[Exercise description]: Write the records out again, precisely as they stand.

[Material supplied]:
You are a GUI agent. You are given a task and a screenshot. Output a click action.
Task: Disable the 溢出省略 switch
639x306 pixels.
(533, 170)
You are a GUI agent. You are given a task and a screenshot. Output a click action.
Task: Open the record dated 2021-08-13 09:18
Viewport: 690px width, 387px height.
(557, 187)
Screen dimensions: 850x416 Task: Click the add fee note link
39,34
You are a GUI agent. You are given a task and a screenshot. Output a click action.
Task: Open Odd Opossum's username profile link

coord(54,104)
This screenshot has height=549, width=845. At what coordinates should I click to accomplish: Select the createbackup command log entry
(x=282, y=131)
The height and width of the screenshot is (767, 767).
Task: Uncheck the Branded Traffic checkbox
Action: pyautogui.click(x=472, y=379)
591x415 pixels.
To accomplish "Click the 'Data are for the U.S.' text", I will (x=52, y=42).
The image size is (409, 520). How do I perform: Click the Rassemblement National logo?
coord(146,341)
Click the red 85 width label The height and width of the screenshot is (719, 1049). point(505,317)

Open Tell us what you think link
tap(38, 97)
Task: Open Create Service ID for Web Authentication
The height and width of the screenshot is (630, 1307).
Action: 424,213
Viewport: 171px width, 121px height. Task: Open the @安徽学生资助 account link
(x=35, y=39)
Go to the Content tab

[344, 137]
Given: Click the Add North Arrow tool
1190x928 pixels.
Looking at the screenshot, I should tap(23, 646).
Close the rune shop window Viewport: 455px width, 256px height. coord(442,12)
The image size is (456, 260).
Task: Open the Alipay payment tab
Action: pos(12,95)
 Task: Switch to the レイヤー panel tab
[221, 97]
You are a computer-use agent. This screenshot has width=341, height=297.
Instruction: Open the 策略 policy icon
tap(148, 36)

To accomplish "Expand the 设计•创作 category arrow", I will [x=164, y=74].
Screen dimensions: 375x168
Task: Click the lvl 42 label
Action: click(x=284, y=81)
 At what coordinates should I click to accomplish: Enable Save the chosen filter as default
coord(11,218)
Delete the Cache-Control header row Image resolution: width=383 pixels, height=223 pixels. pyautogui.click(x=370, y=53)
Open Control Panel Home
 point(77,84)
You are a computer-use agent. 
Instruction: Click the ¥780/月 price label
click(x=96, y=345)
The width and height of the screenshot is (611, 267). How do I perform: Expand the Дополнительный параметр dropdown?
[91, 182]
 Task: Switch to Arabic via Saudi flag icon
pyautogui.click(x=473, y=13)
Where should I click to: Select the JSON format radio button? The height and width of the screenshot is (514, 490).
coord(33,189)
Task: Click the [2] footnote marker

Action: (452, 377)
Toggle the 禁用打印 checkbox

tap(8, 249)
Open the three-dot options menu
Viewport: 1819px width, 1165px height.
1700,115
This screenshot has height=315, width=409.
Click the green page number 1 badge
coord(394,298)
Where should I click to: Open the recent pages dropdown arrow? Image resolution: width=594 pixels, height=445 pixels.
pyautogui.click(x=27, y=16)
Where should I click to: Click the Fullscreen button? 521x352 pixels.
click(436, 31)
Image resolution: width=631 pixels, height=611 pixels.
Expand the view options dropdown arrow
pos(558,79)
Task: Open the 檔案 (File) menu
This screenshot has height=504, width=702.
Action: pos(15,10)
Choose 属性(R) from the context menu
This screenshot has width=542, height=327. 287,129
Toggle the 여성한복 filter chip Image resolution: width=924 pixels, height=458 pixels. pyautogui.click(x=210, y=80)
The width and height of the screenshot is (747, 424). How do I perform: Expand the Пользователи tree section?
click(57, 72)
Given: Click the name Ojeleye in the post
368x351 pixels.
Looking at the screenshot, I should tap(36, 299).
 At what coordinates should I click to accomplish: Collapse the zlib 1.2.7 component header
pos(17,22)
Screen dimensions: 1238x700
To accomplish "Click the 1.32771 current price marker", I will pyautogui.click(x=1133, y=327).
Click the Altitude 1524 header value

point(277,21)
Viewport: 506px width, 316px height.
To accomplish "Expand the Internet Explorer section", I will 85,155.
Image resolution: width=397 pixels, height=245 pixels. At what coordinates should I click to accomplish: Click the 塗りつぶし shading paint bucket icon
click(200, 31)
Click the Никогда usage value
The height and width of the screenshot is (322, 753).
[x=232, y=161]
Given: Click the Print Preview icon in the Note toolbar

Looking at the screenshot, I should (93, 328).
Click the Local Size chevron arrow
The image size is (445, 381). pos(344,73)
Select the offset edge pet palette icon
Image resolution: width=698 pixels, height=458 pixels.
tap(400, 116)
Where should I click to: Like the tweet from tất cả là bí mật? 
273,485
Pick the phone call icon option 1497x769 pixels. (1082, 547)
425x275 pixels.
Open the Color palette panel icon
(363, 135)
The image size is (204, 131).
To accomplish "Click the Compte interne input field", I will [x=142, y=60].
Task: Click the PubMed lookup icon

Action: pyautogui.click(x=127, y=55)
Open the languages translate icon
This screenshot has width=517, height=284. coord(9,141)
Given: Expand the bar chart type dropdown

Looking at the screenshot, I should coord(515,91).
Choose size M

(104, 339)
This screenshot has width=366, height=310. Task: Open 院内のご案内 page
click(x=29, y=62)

[Solution below]:
You are a GUI agent. You are given a task and a screenshot. Output a click action.
Task: Disable the 溢出省略 switch
639x306 pixels.
(533, 170)
You are a GUI agent. You are given a task and a screenshot. Output a click action.
Task: Open the record dated 2021-08-13 09:18
Viewport: 690px width, 387px height.
(557, 187)
Screen dimensions: 850x416 Task: Click the add fee note link
39,34
You are a GUI agent. You are given a task and a screenshot. Output a click action.
Task: Open Odd Opossum's username profile link

coord(54,104)
This screenshot has height=549, width=845. At what coordinates should I click to accomplish: Select the createbackup command log entry
(x=282, y=131)
The height and width of the screenshot is (767, 767).
Task: Uncheck the Branded Traffic checkbox
Action: pyautogui.click(x=472, y=379)
591x415 pixels.
To accomplish "Click the 'Data are for the U.S.' text", I will (x=52, y=42).
The image size is (409, 520). How do I perform: Click the Rassemblement National logo?
coord(146,341)
Click the red 85 width label The height and width of the screenshot is (719, 1049). point(505,317)

Open Tell us what you think link
tap(38, 97)
Task: Open Create Service ID for Web Authentication
The height and width of the screenshot is (630, 1307).
Action: 424,213
Viewport: 171px width, 121px height. Task: Open the @安徽学生资助 account link
(x=35, y=39)
Go to the Content tab

[344, 137]
Given: Click the Add North Arrow tool
1190x928 pixels.
Looking at the screenshot, I should tap(23, 646).
Close the rune shop window Viewport: 455px width, 256px height. coord(442,12)
The image size is (456, 260).
Task: Open the Alipay payment tab
Action: pos(12,95)
 Task: Switch to the レイヤー panel tab
[221, 97]
You are a computer-use agent. This screenshot has width=341, height=297.
Instruction: Open the 策略 policy icon
tap(148, 36)

To accomplish "Expand the 设计•创作 category arrow", I will [x=164, y=74].
Screen dimensions: 375x168
Task: Click the lvl 42 label
Action: click(x=284, y=81)
 At what coordinates should I click to accomplish: Enable Save the chosen filter as default
coord(11,218)
Delete the Cache-Control header row Image resolution: width=383 pixels, height=223 pixels. pyautogui.click(x=370, y=53)
Open Control Panel Home
 point(77,84)
You are a computer-use agent. 
Instruction: Click the ¥780/月 price label
click(x=96, y=345)
The width and height of the screenshot is (611, 267). How do I perform: Expand the Дополнительный параметр dropdown?
[91, 182]
 Task: Switch to Arabic via Saudi flag icon
pyautogui.click(x=473, y=13)
Where should I click to: Select the JSON format radio button? The height and width of the screenshot is (514, 490).
coord(33,189)
Task: Click the [2] footnote marker

Action: (452, 377)
Toggle the 禁用打印 checkbox

tap(8, 249)
Open the three-dot options menu
Viewport: 1819px width, 1165px height.
1700,115
This screenshot has height=315, width=409.
Click the green page number 1 badge
coord(394,298)
Where should I click to: Open the recent pages dropdown arrow? Image resolution: width=594 pixels, height=445 pixels.
pyautogui.click(x=27, y=16)
Where should I click to: Click the Fullscreen button? 521x352 pixels.
click(436, 31)
Image resolution: width=631 pixels, height=611 pixels.
Expand the view options dropdown arrow
pos(558,79)
Task: Open the 檔案 (File) menu
This screenshot has height=504, width=702.
Action: pos(15,10)
Choose 属性(R) from the context menu
This screenshot has width=542, height=327. 287,129
Toggle the 여성한복 filter chip Image resolution: width=924 pixels, height=458 pixels. pyautogui.click(x=210, y=80)
The width and height of the screenshot is (747, 424). How do I perform: Expand the Пользователи tree section?
click(57, 72)
Given: Click the name Ojeleye in the post
368x351 pixels.
Looking at the screenshot, I should tap(36, 299).
 At what coordinates should I click to accomplish: Collapse the zlib 1.2.7 component header
pos(17,22)
Screen dimensions: 1238x700
To accomplish "Click the 1.32771 current price marker", I will pyautogui.click(x=1133, y=327).
Click the Altitude 1524 header value

point(277,21)
Viewport: 506px width, 316px height.
To accomplish "Expand the Internet Explorer section", I will 85,155.
Image resolution: width=397 pixels, height=245 pixels. At what coordinates should I click to accomplish: Click the 塗りつぶし shading paint bucket icon
click(200, 31)
Click the Никогда usage value
The height and width of the screenshot is (322, 753).
[x=232, y=161]
Given: Click the Print Preview icon in the Note toolbar

Looking at the screenshot, I should (93, 328).
Click the Local Size chevron arrow
The image size is (445, 381). pos(344,73)
Select the offset edge pet palette icon
Image resolution: width=698 pixels, height=458 pixels.
tap(400, 116)
Where should I click to: Like the tweet from tất cả là bí mật? 
273,485
Pick the phone call icon option 1497x769 pixels. (1082, 547)
425x275 pixels.
Open the Color palette panel icon
(363, 135)
The image size is (204, 131).
To accomplish "Click the Compte interne input field", I will [x=142, y=60].
Task: Click the PubMed lookup icon

Action: pyautogui.click(x=127, y=55)
Open the languages translate icon
This screenshot has width=517, height=284. coord(9,141)
Given: Expand the bar chart type dropdown

Looking at the screenshot, I should coord(515,91).
Choose size M

(104, 339)
This screenshot has width=366, height=310. Task: Open 院内のご案内 page
click(x=29, y=62)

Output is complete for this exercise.